Patent Publication Number: US-6708827-B2

Title: Flotation machine and method for improving flotation effect

Description:
The invention relates to a flotation cell and a method for improving flotation effect in the flotation cell by feeding flowing material for slurry dilution to the top region of the cell below the froth zone. 
     In flotation machines, the desired valuable mineral particles are put to contact with air bubbles by means of chemicals. The air bubbles rise on the surface of the slurry layer and form a foam layer, the height whereof in free space is normally only 5% of the height between the bottom of the flotation machine and the foam outlet froth lip. 
     The U.S. Pat. No. 5,039,400 relates to a flotation machine where the slurry and froth space is provided with at least one downwards narrowing member, whereby the froth volume and the froth surface area can be regulated in order to form a thick froth bed. The height of this froth bed is between 20-40% of the total height of the flotation cell. Inside the froth bed, there is further arranged a washing system for cleaning the concentrate. Owing to the downward washing effect by the process liquid, the remaining small slime-forming particles both entrained between air bubbles and on the surfaces of the froth bubbles can be removed. By means of washing liquid, the slime-forming fine particles are settled to the slurry tank of the flotation cell and are advantageously discharged through the slurry outlet provided in the bottom part of the cell. 
     In this U.S. Pat. No. 5,039,400 the washing liquid, normally water, can be used also as dilution water for the slurry to be removed from the flotation machine via the bottom outlet. However, because washing liquid is fed into the froth bed, washing liquid will decrease the effect of the froth bed and thus the supply for the concentrate will be diminished, i.e. the recovery of the valuable mineral particles will be lower while the concentrate grade will increase. 
     The U.S. Pat. No. 5,923,012 describes a flotation method and apparatus for treatment of cyclone sands, where a flash flotation machine is provided with a top outlet for progressive removal of the surface froth from the upper zone via a launder to provide flotation concentrate, a bottom outlet for progressive withdrawal of the relatively dense component of the slurry from the lower zone and a side outlet for proggressive removal of the relatively less dense component of the slurry from the intermediate zone in the tank. 
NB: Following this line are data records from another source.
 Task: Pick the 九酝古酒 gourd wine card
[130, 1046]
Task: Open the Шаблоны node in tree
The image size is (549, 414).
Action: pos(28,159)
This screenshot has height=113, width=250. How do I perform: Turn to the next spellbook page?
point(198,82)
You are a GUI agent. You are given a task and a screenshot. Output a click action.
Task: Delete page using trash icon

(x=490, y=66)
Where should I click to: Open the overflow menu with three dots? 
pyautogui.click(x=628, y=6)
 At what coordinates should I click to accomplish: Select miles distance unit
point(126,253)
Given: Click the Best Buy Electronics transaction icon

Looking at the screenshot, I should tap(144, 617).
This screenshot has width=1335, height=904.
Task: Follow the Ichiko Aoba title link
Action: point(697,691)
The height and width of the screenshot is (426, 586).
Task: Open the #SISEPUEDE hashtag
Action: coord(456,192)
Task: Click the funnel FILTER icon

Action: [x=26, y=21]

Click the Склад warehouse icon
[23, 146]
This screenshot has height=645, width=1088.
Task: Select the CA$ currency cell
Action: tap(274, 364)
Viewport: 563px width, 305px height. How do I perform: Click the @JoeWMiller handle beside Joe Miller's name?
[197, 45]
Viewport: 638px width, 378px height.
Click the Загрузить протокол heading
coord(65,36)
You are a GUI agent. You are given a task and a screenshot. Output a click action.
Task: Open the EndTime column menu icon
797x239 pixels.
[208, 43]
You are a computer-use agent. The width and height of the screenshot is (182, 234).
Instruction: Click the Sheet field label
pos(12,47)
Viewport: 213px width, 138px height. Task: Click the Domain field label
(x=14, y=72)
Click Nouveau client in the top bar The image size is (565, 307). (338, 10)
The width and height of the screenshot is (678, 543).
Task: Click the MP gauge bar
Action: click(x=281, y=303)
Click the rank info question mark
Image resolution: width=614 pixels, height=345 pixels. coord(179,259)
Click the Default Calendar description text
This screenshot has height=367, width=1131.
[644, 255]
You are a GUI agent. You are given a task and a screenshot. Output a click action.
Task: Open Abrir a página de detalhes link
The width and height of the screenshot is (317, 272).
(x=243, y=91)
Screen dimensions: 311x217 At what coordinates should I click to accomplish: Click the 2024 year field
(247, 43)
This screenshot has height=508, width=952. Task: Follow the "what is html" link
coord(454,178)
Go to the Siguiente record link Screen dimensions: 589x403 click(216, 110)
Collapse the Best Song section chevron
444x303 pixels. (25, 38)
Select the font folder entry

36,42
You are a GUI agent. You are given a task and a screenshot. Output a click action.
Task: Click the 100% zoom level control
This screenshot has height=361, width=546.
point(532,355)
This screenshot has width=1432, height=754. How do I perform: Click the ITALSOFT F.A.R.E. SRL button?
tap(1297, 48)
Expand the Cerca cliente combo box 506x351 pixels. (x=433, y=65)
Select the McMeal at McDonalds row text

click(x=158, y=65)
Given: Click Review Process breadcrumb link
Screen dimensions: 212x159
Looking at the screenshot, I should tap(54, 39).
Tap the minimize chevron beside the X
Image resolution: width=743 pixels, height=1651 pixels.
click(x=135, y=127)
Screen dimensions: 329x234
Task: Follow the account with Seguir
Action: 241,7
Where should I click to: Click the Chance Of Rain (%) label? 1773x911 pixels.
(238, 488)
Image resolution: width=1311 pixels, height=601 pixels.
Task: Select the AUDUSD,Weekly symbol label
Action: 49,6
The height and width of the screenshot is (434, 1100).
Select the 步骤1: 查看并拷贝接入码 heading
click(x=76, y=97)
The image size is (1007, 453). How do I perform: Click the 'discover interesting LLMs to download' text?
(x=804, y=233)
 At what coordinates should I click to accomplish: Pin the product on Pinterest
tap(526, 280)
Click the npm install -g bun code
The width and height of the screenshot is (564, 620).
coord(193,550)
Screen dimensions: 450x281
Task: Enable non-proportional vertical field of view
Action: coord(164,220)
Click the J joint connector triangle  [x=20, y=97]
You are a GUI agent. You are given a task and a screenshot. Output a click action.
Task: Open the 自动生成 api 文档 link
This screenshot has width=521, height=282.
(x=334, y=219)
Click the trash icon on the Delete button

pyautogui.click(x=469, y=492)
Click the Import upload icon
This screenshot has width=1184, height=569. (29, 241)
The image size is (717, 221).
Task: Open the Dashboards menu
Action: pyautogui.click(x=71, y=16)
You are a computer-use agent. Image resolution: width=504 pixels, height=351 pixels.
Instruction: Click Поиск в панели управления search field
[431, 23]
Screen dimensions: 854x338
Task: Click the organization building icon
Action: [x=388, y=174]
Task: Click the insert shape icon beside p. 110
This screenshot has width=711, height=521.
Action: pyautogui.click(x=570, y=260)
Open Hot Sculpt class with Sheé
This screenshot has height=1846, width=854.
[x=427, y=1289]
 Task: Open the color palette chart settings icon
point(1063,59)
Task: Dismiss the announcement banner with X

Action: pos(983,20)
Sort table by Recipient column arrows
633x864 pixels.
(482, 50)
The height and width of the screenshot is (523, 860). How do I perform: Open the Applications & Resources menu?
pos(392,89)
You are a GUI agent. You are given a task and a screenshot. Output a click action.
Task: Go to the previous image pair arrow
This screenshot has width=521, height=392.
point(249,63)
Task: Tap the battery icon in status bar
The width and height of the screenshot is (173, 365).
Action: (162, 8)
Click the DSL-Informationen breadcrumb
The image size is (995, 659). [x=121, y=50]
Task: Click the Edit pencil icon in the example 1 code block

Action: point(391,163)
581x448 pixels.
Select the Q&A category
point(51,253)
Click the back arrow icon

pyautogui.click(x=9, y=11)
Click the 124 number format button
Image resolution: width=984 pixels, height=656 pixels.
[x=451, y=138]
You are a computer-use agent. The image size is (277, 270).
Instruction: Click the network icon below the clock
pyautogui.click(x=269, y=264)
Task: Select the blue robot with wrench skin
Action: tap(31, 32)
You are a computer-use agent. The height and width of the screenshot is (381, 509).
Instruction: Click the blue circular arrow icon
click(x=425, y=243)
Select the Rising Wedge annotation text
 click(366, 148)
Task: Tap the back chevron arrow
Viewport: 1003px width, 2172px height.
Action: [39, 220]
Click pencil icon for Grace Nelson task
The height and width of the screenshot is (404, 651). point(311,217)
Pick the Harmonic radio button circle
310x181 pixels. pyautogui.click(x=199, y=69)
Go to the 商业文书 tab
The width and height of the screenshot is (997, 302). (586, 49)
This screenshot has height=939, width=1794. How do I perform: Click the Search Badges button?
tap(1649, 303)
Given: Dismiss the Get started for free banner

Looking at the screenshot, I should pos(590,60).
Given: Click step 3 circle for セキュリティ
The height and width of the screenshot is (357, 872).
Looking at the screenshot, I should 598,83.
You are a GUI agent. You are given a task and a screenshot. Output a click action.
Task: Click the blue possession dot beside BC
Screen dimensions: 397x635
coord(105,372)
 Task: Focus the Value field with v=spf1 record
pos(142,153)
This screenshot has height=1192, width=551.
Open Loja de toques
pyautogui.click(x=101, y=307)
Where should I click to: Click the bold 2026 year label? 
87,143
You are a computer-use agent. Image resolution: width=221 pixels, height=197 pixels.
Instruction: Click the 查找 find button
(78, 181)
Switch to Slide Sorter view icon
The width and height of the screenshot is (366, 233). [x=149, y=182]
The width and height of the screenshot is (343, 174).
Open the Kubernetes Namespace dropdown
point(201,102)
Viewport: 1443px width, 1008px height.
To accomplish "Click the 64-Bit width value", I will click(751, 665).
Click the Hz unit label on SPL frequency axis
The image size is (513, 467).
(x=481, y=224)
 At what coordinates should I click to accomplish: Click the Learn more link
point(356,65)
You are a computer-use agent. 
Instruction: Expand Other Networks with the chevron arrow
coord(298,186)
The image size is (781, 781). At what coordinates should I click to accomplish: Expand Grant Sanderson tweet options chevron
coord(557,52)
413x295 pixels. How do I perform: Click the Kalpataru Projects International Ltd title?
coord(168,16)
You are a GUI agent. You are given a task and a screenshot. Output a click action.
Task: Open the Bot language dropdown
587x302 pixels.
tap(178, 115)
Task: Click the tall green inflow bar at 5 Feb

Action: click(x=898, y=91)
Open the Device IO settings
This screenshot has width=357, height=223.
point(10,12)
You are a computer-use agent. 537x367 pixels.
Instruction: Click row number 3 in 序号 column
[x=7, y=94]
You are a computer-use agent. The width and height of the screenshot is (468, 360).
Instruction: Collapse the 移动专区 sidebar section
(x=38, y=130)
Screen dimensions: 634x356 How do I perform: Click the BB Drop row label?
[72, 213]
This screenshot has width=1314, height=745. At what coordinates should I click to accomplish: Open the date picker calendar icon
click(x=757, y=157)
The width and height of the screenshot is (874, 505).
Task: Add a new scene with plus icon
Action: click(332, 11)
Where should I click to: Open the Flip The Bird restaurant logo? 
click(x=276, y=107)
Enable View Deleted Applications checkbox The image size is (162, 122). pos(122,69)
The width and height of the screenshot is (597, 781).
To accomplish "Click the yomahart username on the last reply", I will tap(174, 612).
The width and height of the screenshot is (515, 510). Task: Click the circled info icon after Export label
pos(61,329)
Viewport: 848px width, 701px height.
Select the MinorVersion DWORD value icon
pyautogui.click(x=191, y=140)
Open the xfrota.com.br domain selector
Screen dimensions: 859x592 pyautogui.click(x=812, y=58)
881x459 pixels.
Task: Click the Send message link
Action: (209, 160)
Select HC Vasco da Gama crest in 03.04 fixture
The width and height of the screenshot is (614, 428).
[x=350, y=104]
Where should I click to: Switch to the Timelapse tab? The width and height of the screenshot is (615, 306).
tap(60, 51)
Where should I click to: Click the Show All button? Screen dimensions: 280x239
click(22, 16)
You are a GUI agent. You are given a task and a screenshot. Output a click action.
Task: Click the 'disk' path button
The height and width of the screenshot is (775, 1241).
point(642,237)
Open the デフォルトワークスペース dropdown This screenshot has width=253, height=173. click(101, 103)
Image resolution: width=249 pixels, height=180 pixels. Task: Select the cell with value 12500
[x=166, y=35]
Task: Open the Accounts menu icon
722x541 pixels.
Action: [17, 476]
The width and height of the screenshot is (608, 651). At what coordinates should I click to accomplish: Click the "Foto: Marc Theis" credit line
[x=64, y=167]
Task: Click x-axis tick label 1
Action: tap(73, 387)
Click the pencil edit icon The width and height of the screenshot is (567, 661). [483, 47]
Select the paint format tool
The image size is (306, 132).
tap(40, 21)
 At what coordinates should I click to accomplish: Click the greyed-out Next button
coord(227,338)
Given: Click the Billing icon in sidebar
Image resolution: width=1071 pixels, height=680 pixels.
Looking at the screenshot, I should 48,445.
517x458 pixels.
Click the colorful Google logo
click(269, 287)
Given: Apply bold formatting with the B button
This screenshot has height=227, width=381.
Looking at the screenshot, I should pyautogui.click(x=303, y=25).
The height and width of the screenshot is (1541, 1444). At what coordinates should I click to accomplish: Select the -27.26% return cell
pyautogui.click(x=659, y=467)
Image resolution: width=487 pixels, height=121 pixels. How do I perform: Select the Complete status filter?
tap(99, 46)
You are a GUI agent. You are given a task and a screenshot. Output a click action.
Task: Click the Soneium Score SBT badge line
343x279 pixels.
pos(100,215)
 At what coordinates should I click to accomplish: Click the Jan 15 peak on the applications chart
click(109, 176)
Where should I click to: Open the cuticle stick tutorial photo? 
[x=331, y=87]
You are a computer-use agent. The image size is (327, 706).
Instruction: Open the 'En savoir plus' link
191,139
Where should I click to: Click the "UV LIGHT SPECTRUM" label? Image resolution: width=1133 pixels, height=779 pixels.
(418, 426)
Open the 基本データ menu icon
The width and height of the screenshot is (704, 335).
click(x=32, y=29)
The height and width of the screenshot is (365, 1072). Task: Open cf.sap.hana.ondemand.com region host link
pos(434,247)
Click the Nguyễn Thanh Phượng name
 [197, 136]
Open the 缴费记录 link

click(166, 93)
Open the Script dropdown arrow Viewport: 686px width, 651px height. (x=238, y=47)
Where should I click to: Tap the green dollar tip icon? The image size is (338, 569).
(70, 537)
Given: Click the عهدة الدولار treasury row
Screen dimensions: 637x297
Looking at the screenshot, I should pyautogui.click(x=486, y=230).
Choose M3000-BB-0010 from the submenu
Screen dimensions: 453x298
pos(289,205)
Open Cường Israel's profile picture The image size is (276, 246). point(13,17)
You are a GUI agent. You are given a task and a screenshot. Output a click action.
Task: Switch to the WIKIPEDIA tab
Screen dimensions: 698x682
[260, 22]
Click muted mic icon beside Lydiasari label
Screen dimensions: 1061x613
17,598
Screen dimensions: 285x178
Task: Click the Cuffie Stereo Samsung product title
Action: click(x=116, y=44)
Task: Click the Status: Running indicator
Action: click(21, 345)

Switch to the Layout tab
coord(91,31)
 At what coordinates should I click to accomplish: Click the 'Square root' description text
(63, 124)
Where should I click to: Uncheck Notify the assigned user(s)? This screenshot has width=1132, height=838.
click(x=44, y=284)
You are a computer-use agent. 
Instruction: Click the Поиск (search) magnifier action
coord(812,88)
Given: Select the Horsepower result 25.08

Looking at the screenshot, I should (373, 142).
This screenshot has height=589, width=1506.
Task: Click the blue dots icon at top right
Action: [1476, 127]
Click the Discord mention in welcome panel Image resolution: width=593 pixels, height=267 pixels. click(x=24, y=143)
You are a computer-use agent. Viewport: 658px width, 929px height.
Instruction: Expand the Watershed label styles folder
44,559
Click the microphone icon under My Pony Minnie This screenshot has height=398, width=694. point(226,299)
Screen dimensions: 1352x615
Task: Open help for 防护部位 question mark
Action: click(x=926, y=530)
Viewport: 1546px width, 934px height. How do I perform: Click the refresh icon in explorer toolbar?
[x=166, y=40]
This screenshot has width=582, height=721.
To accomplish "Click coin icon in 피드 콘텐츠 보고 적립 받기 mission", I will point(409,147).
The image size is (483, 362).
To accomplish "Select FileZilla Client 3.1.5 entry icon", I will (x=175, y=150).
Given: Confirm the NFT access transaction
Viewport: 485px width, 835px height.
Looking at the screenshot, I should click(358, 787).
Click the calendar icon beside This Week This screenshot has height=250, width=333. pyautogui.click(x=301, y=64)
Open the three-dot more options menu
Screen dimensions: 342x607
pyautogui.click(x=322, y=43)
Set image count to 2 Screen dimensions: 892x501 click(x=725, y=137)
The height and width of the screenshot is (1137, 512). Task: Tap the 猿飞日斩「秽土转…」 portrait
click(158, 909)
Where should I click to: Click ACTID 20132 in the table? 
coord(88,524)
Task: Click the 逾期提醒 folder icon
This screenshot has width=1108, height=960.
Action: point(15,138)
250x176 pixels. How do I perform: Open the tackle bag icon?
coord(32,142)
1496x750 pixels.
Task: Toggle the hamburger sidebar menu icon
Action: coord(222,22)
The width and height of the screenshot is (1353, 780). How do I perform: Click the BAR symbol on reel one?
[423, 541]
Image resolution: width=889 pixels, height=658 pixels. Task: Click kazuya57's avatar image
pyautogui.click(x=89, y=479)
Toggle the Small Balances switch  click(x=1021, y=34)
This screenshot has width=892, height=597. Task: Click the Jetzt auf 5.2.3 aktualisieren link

     The dilution water in the U.S. Pat. No. 5,923,012 is fed to the flotation machine through the feed chute where from also the slurry to be concentrated is fed. The dilution water is then dispersed throughout the flotation machine. However, the main effect is directed to the pumping flows of the rotor in the lower part of the flotation machine. Thus for instance the intermediate zone of the flotation zone is not very effective as a target for the dilution water and, therefore, the slurry density in the slurry removed from the flotation machine can essentially be changed and is not advantageously maintained for further downstream treatment. 
     The object of the present invention is to eliminate at least some drawbacks of the prior art and to achieve a flotation machine and a method for improving flotation effect where flowing material for slurry dilution, as dilution water, is fed into a flotation machine below the froth bed, but essentially above the top part of the rotor of the flotation machine positioned in the lower part of the flotation machine. The essential features of the invention is enlisted in the enclosed claims. 
     In accordance with the invention, the flotation machine has members for feeding material to be treated in the flotation machine, members for removing the treated material out of the flotation machine at least in the upper part of the machine and in the bottom part of the flotation machine and a mixing mechanism comprising a stator and a rotor located inside the cell and beneath the feeding of the material. In the flotation machine there are also air supply means for supplying air to the mixing mechanism and forming a froth bed in the upper part of the flotation machine as well as members for adjusting the free space of the froth bed created in the flotation machine. In the upper part of the flotation machine for adjusting the slurry and the froth space there is at least one downwards narrowing, advantageously conical or wedge-shaped member. In accordance with the invention dilution water is fed below the froth zone, but essentially above the top part of the rotor of the flotation machine, by installing at least one conducting member for the dilution water inside the flotation machine. 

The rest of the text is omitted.